<<<<
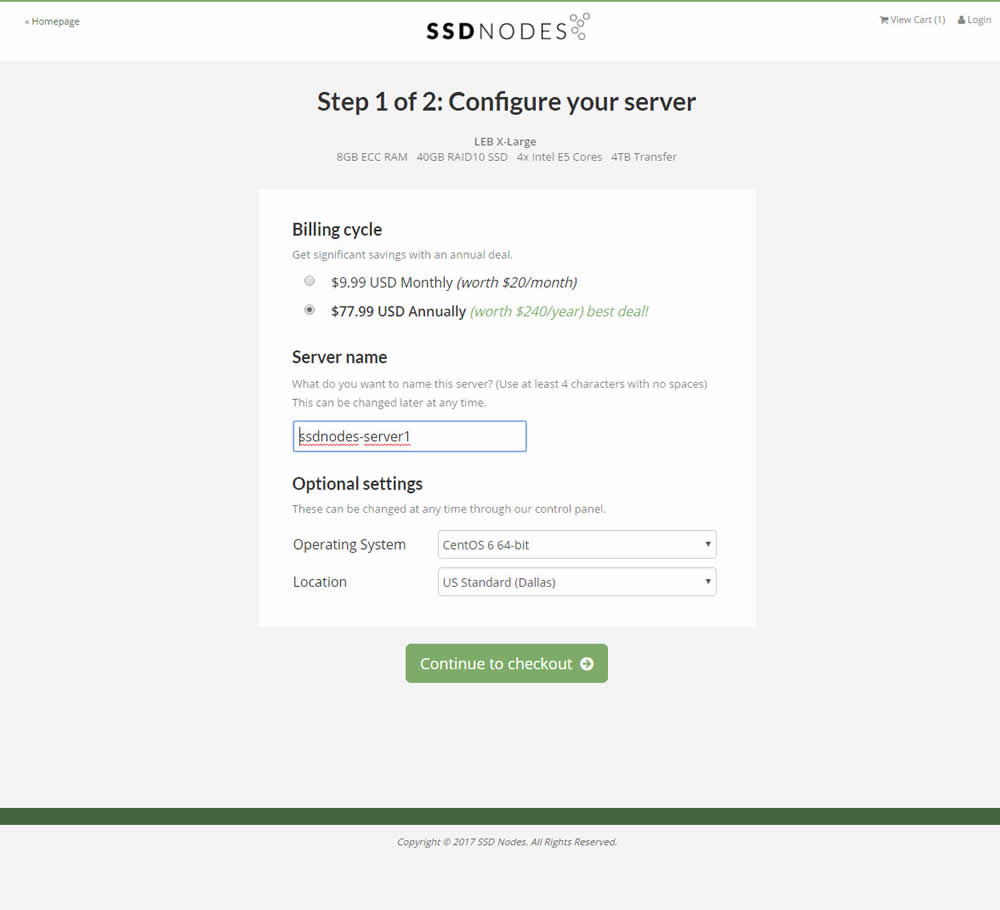Click the "$9.99 USD Monthly" label text

392,283
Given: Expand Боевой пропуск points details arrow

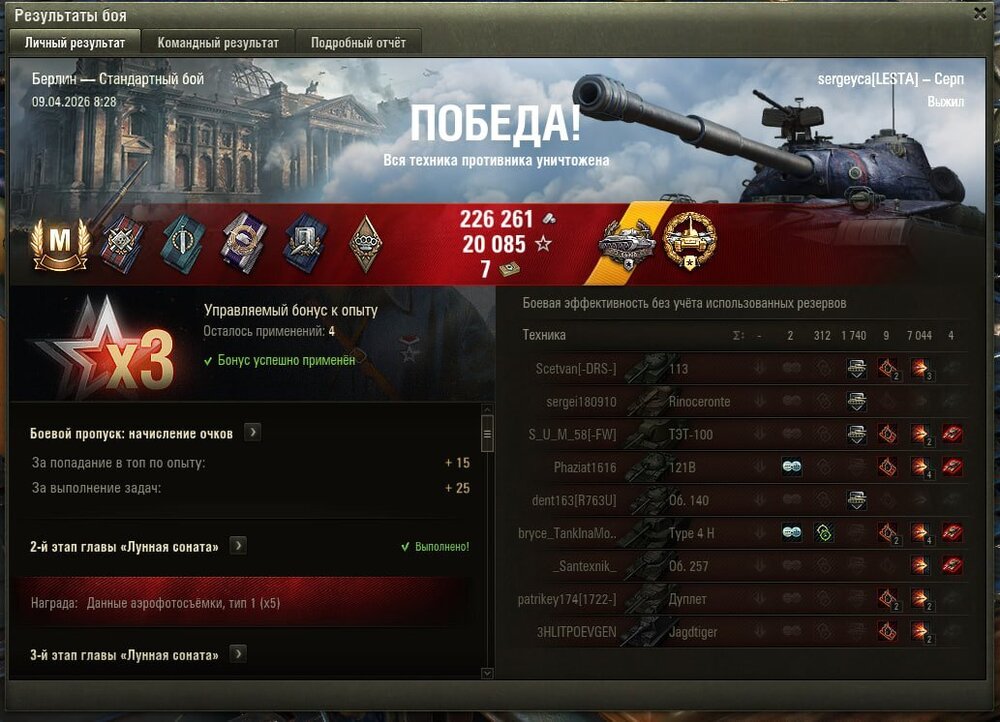Looking at the screenshot, I should click(x=253, y=432).
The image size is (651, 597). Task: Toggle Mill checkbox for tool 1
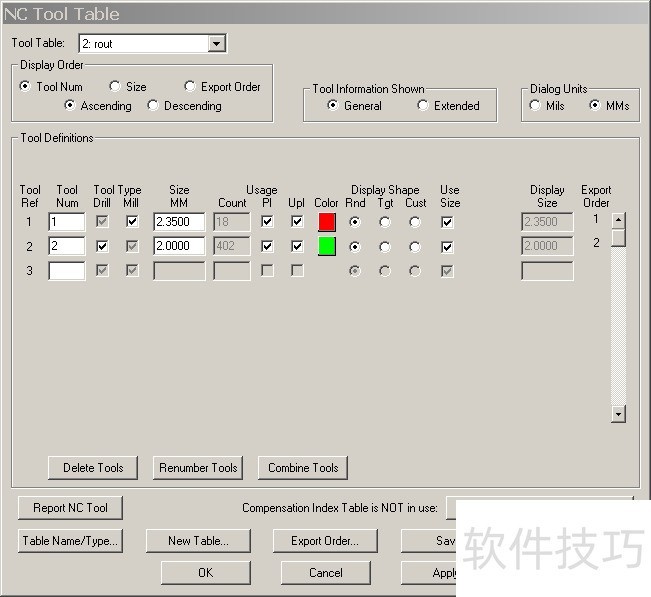(x=132, y=222)
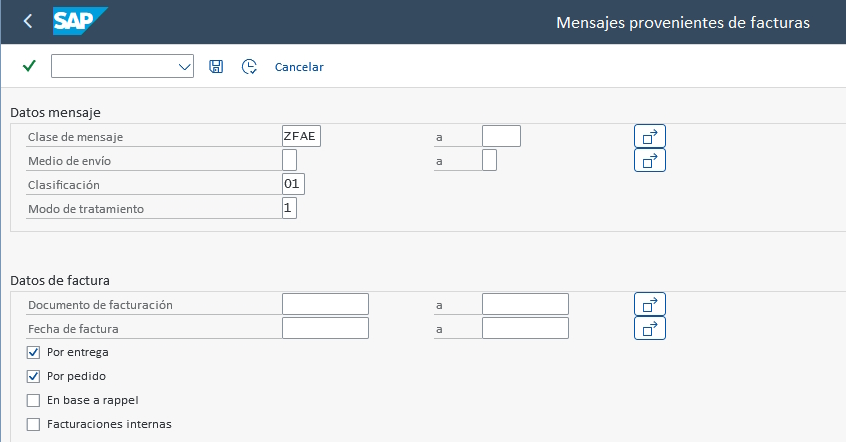Open multiple selection for Fecha de factura
846x442 pixels.
tap(650, 328)
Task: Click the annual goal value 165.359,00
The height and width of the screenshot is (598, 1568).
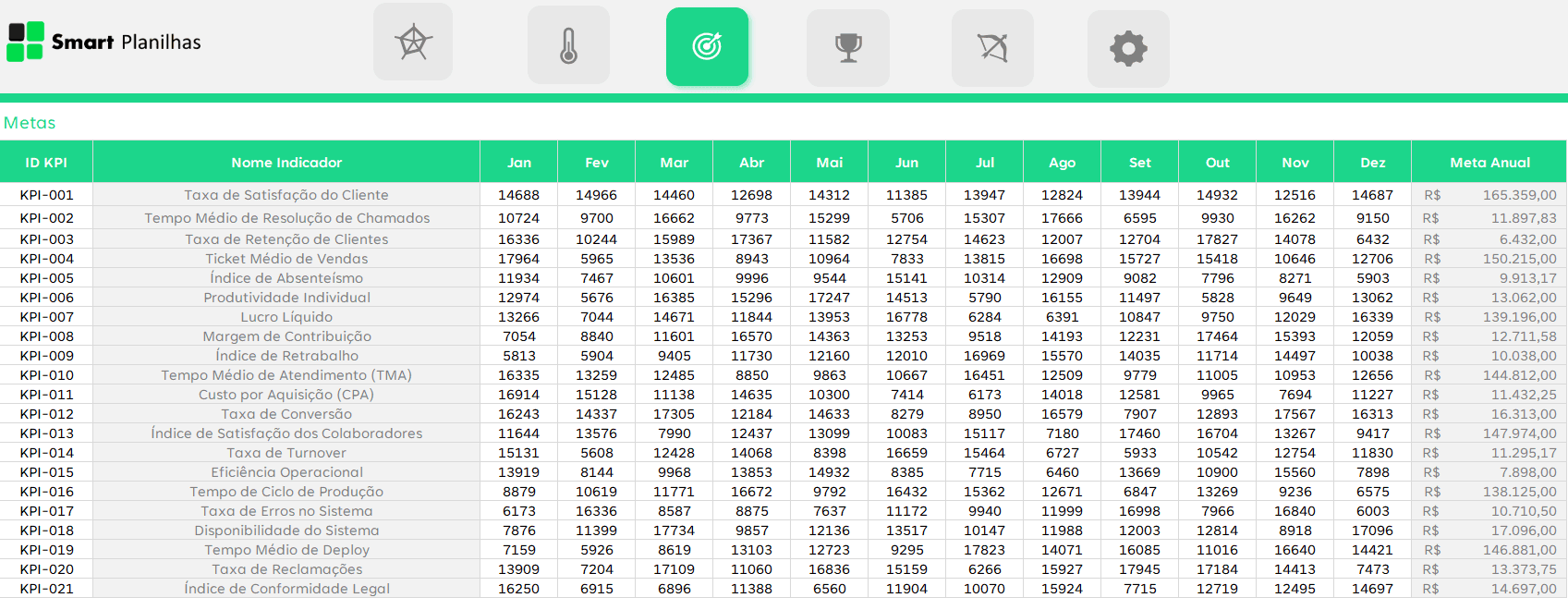Action: [1519, 195]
>>>>
• **TASK OBJECTIVE**
Nothing but the lines from the one with "The image size" through the last line of the material above should appear in the answer, each copied exactly, with no pictures.

• **RESULT OF THE EXERCISE**
The image size is (651, 597). Task: Toggle Mill checkbox for tool 1
(x=132, y=222)
Open multiple selection for Fecha de factura
846x442 pixels.
tap(650, 328)
Task: Click the annual goal value 165.359,00
The height and width of the screenshot is (598, 1568).
Action: [1519, 195]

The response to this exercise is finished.